- _The task_:
Repeat the records word for word, beginning at the line that contains "You are a computer-use" and stopping after the line that contains "The height and". Leave the pictures out of your copy.

- _Given records_:

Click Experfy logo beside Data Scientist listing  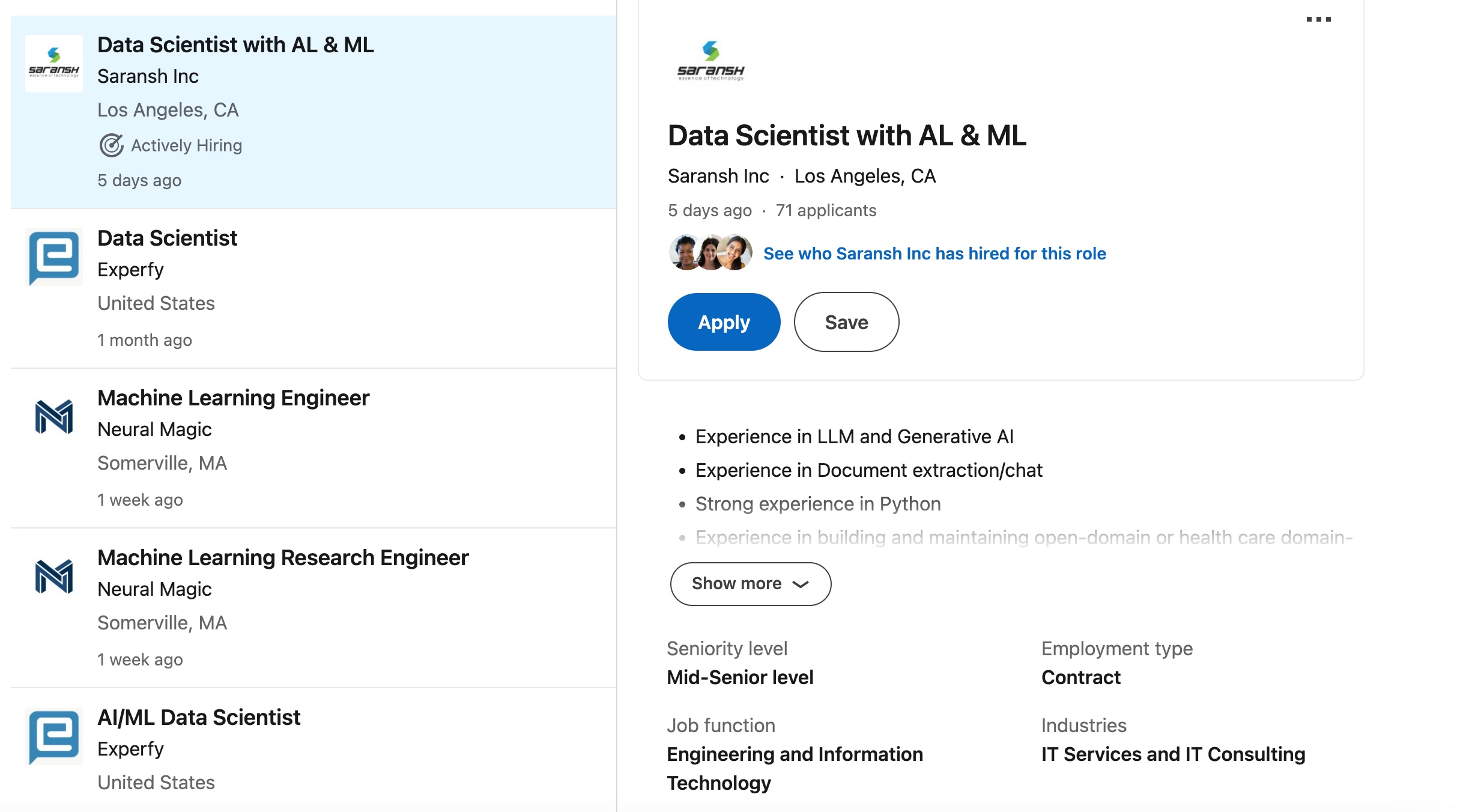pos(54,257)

---

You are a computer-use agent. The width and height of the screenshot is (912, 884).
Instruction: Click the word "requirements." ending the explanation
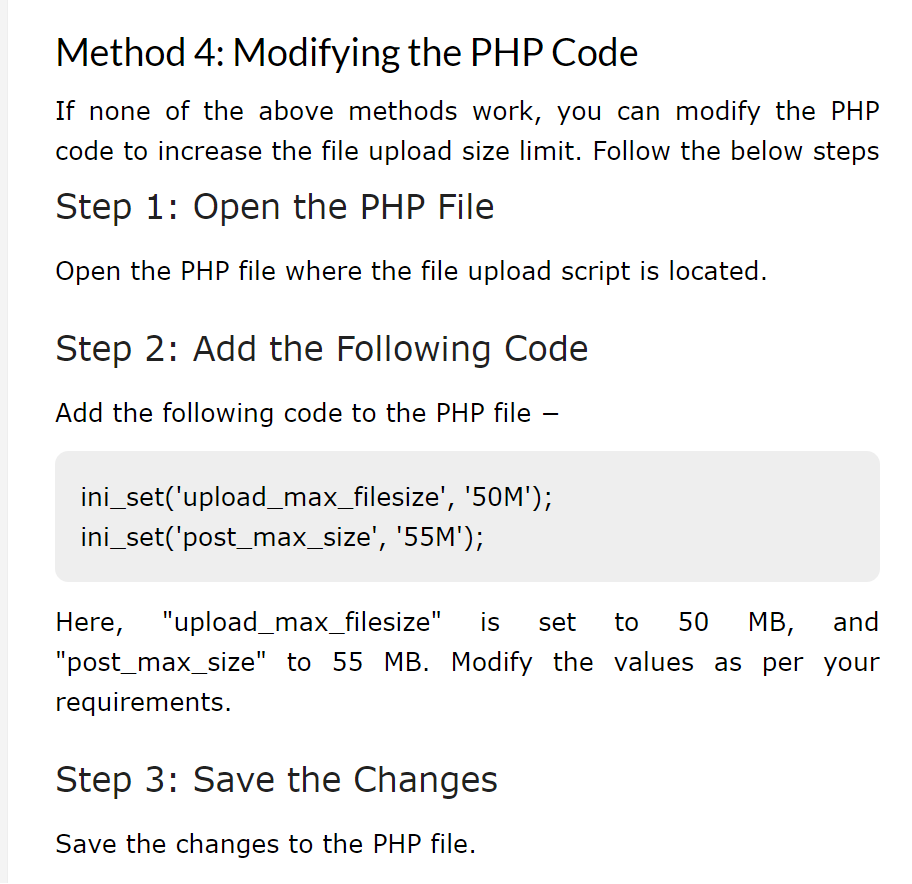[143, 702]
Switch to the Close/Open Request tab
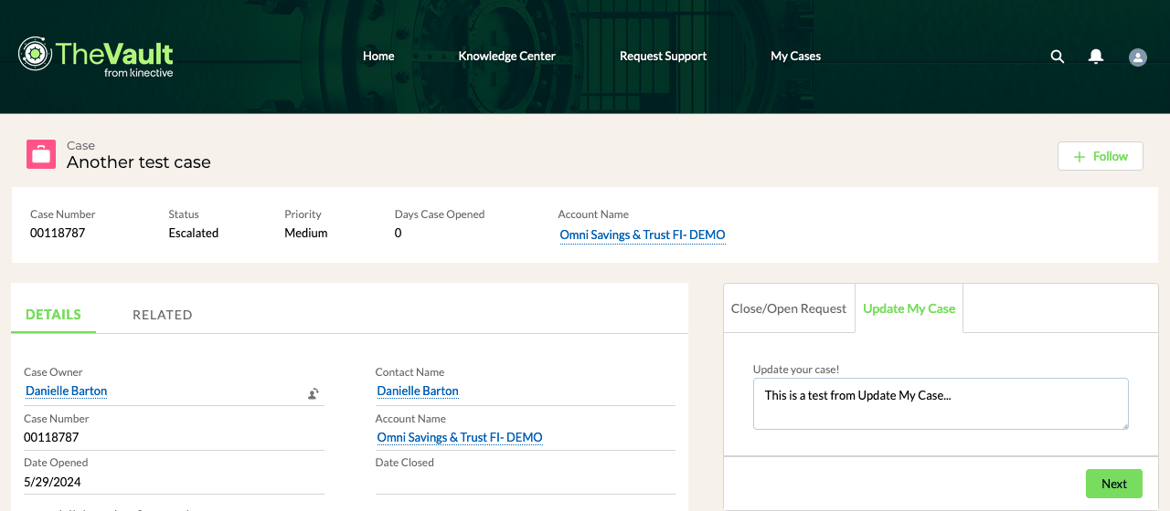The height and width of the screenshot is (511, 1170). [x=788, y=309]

- _Response to this exercise_:
You are a computer-use agent. The width and height of the screenshot is (912, 884).
Instruction: Click the word "requirements." ending the explanation
[143, 702]
Switch to the Close/Open Request tab
The height and width of the screenshot is (511, 1170). [x=788, y=309]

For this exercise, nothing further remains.